神宮寺は、生存確率を上げる逃げ方を思いついた。
「そうだ。蒼井さん。よく聞いてくれ。まず、自分に『火鼠の防衣』の呪文を掛ける。次に、ファフブールがいる円の部分を除いて、床一面に炎を薄く張るんだ。そうすれば、ファフブールは攻撃を受けないから、一分間は動かない。あとは辛抱強く、床を見るんだ。一分が経過してファフブールが移動し始めれば、炎の揺らぎで、位置がわかる。あとは、ファフブールの足の向きから、正面を推測して、正面に立たないようにすれば、飛んでくる目に見えない凶器を避けられる」
初めて生存の道を見出した気がした。だが、蒼井さんは瞳に不満の色を浮かべ、何も言わなかった。

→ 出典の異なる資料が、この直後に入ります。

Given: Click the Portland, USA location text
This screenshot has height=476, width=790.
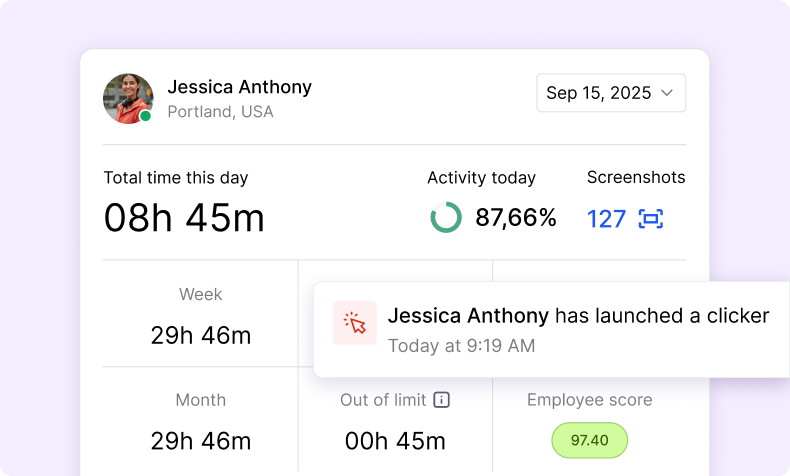Looking at the screenshot, I should 220,112.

神宮寺は、蒼井さんが何も言わなかったので、渋々ながら了解してくれたと思った。
《接近遭遇の間》の間に行くと、剣持が詰問調で聞いてきた。
「今度は、やけに遅かったな。どうした」
「すいません。俺ちょっと、お腹が痛くなって、トイレに行ってから蒼井さんを迎えに行ったので、遅くなりました。それに、エレベーターを誰かが使っていたようで中々上がってこない状況とぶつかって、時間が掛かりました」
我ながら見え透いた嘘を吐いたものだ。
剣持が何か言いたそうだったが、先に魔法先生が口を開いた。